Sylvia Plath & Sisters, un concert littéraire nerveux et passionnel
Alors que la Maison de la Poésie se renouvelle, sous l’impulsion de son nouveau directeur, Olivier Chaudenson, Florence de Corre, Jeanne Cherhal et Mia Delmaë explorent l’oeuvre de la poétesse américaine Sylvia Plath. Véritable performance d’équilibriste, dans un univers à l’équilibre précaire.
Une journée timidement ensoleillée, les estivants entêtés s’attardent aux terrasses des cafés près du Centre Pompidou.
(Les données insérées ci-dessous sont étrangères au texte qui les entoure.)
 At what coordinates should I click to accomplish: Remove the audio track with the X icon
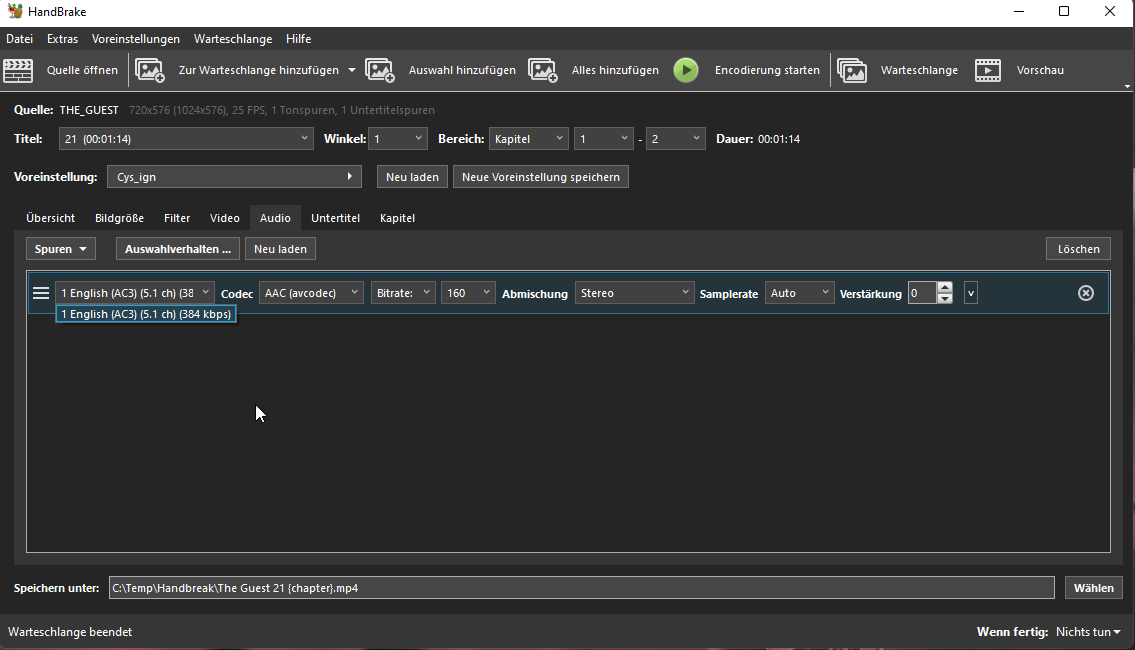pos(1086,293)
Non loin de là, hors du temps et de l’espace, comme un caprice enchanté, la Maison de la Poésie est nichée dans le passage Molière, intacte et préservée à quelques mètres, de la rue de Rivoli, où les enseignes tapageuses, ingurgitent et régurgitent des hordes de consommateurs inépuisables. Le lieu dégage une atmosphère unique, d’un précieux décalé et cultivé avec une nonchalance certaine. On se cale, rêveur lucide, dans des fauteuils au cuir vieilli passé de mode, alors qu’artistes et amateurs déambulent entre les salles, en attendant de s’y installer, petit théâtre avec balcon, un entre-soi confortable, à l’intimité flottante.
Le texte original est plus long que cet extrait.